Hello all, As suggested we removed the subpartitions and just use the time partition dimension. 1 day == 115'188'480 rows... We planned to test 1 year of data, and then add almost empty partitions to test that the response time is the same even if we add partitions (that was not the case with subpartitions so that's our first concern).

So far, 13 days of data and the disk of 250 GB is full... so we have to add more space. Response time for that amount of data is fine, but we only have 1 year of data:

Stay tuned!

mfreed commented 6 years ago

Hi @sspieser, just following up: This optimization to better handle 10,000s of chunks was released in 0.10.0, which went out on June 27: https://github.com/timescale/timescaledb/releases/tag/0.10.0

Please let us know if you continue to have any problems, or I'll close out the issue. Thans!
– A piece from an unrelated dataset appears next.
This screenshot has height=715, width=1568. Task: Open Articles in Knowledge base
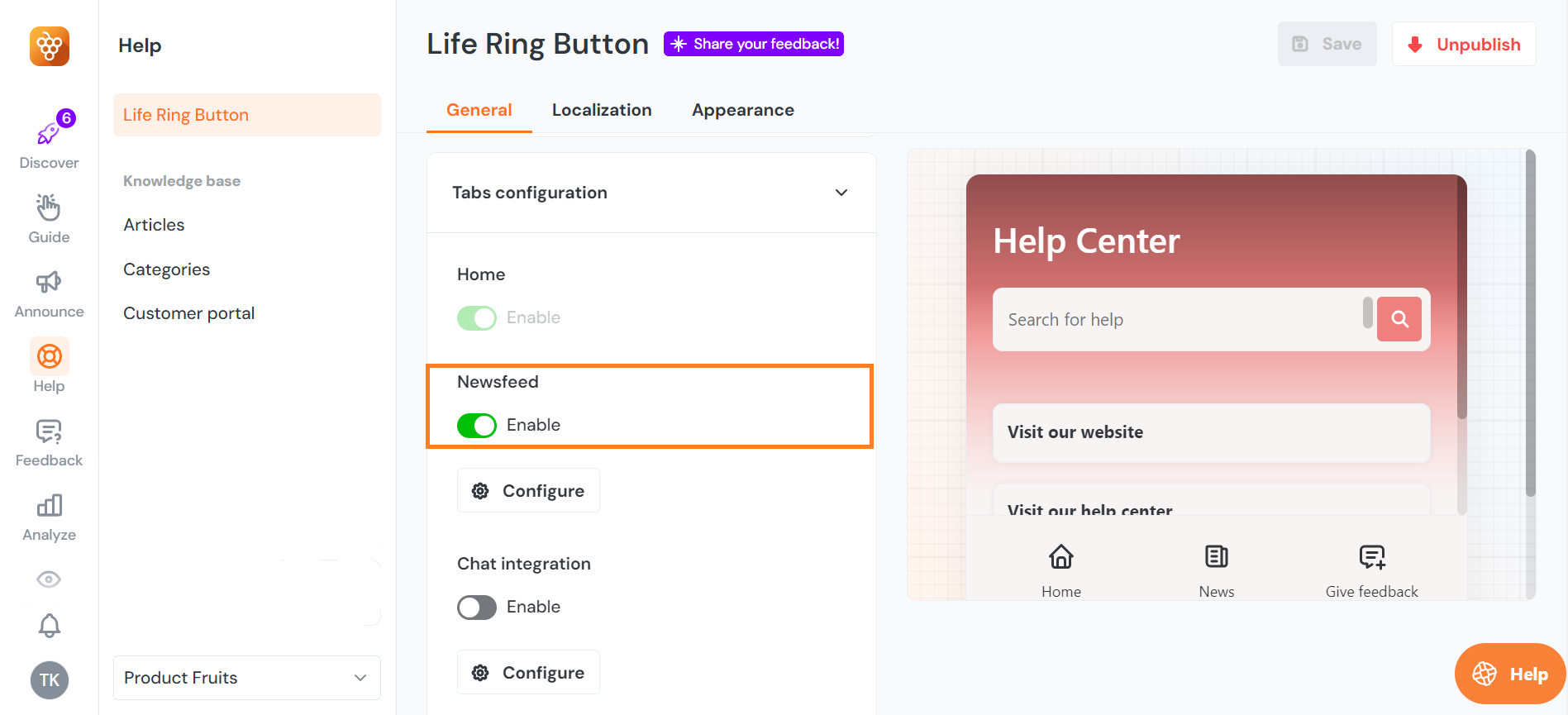click(154, 225)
sspieser commented 6 years ago

Hello!

Thanks for the notice, we will check later after the vacation season as I'm currently out for 3 weeks.

Thanks, Best regards, S

Le ven. 13 juil. 2018 15:08, Mike Freedman notifications@github.com a écrit :

Hi @sspieser https://github.com/sspieser, just following up: This optimization to better handle 10,000s of chunks was released in 0.10.0, which went out on June 27: https://github.com/timescale/timescaledb/releases/tag/0.10.0

Please let us know if you continue to have any problems, or I'll close out the issue. Thans!

— You are receiving this because you were mentioned. Reply to this email directly, view it on GitHub https://github.com/timescale/timescaledb/issues/515#issuecomment-404814489, or mute the thread https://github.com/notifications/unsubscribe-auth/AORS-9kZG3U9M5r-TNCbyXXV_8S5lY58ks5uGI3JgaJpZM4TvD7W .

gumshoes commented 6 years ago

Upgraded my DB (9.6.8) from 0.9.1 to 0.10.1 and our read queries are now ~10x faster and take ~80% less CPU. DB has 13k partitions containing 15TB of data and was suffering read wise. Great work guys, thanks.